====== DATA FOR PROCESSING

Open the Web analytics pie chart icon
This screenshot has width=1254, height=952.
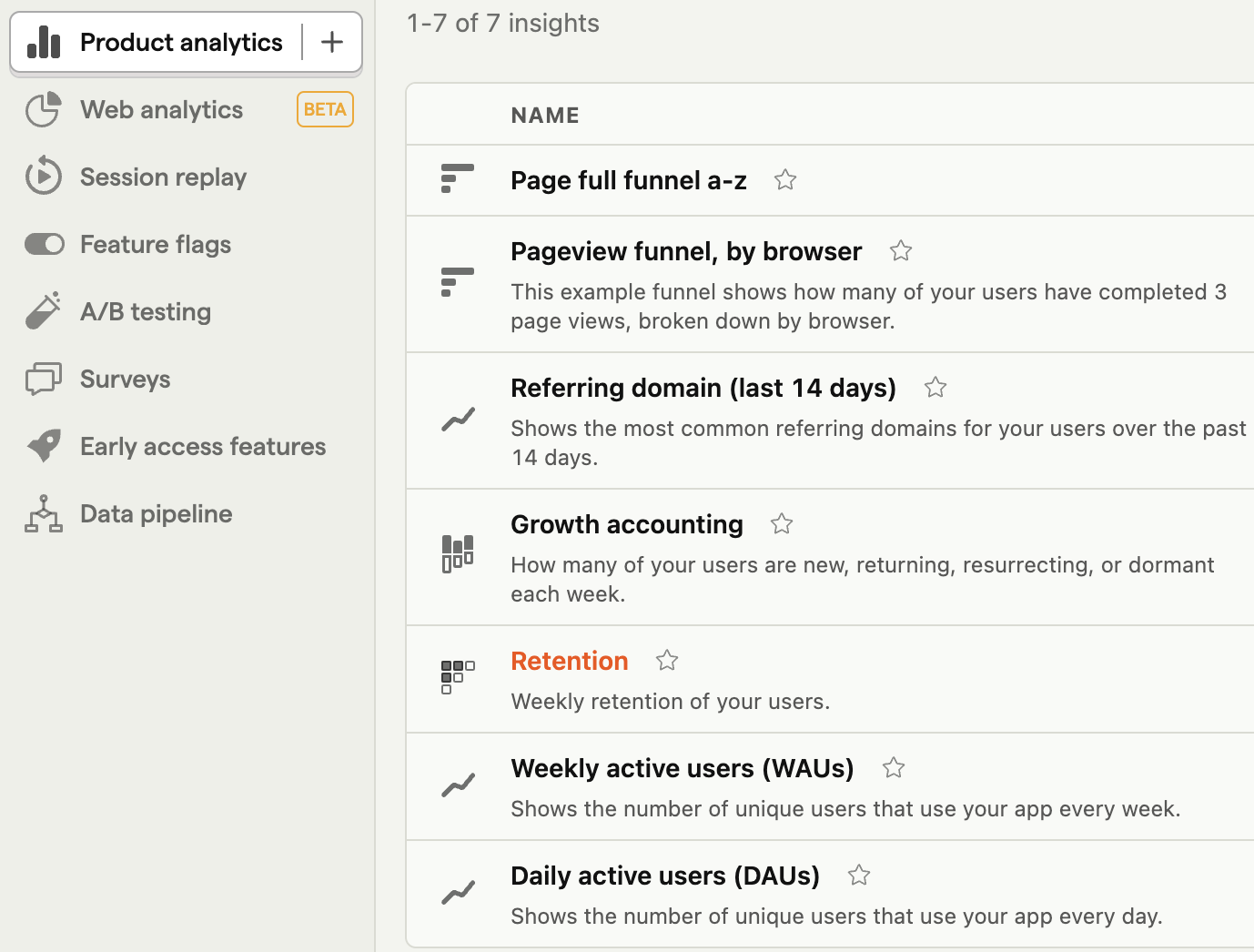coord(44,109)
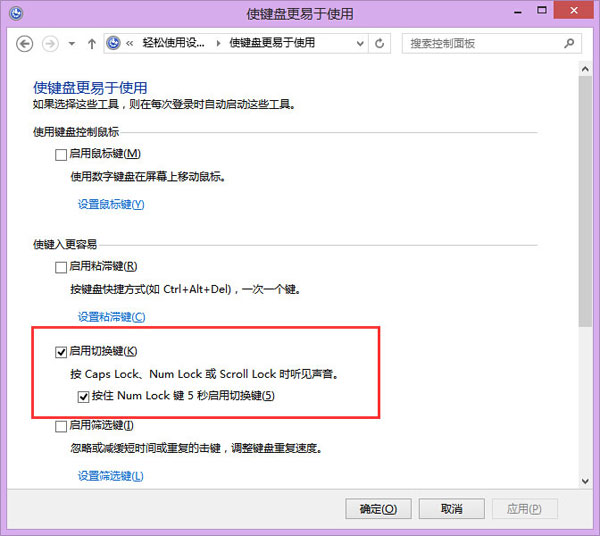Click the refresh icon in address bar
The image size is (600, 536).
pyautogui.click(x=379, y=44)
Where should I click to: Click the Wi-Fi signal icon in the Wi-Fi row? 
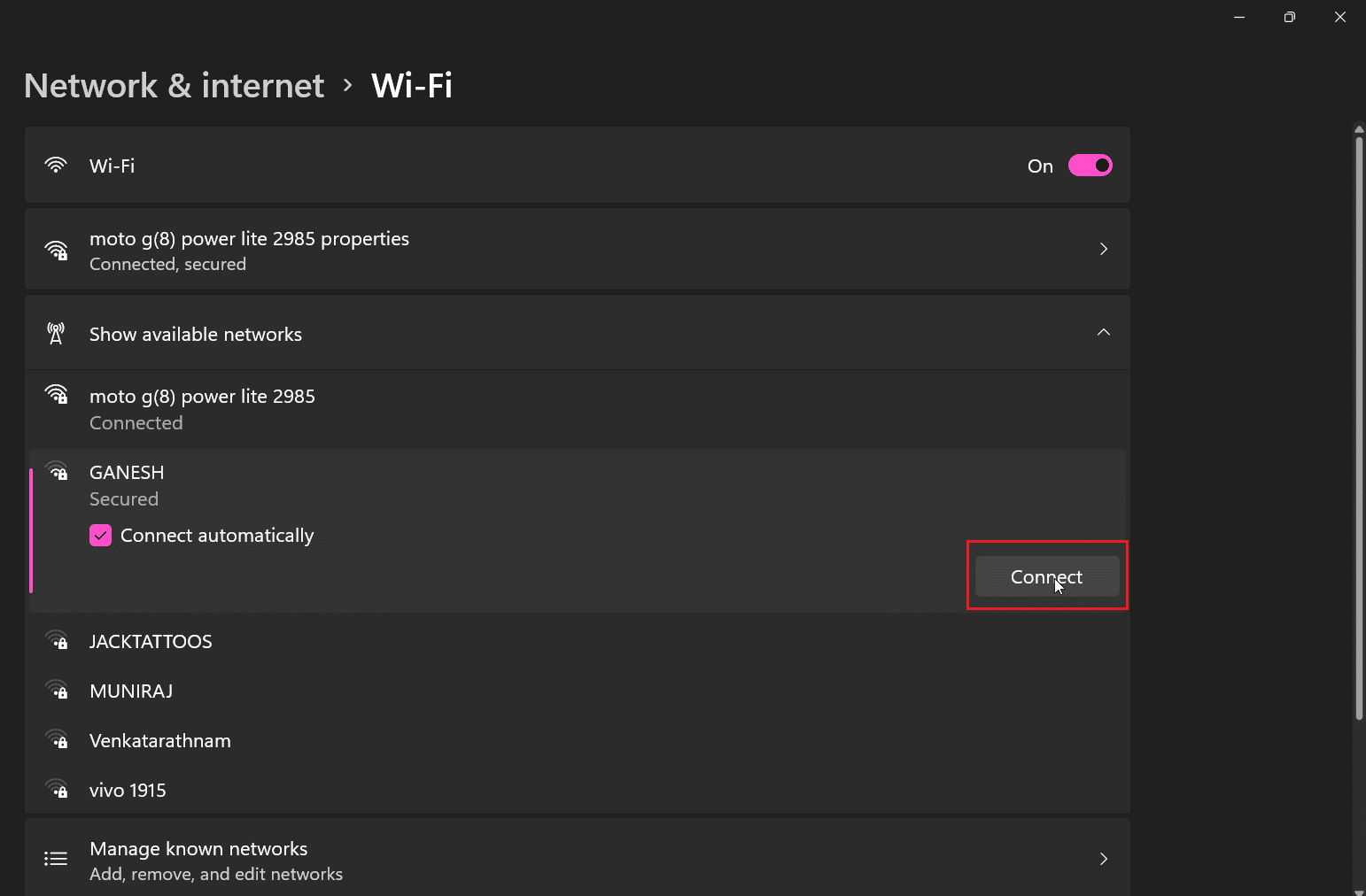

============

■ YOUR GOAL:
Drop every image, please, and write out the data above exactly as shown.

■ WRITTEN REPLY:
Open the Web analytics pie chart icon
This screenshot has width=1254, height=952.
coord(44,109)
Click the refresh icon in address bar
The image size is (600, 536).
pyautogui.click(x=379, y=44)
Where should I click to: Click the Wi-Fi signal icon in the Wi-Fi row? 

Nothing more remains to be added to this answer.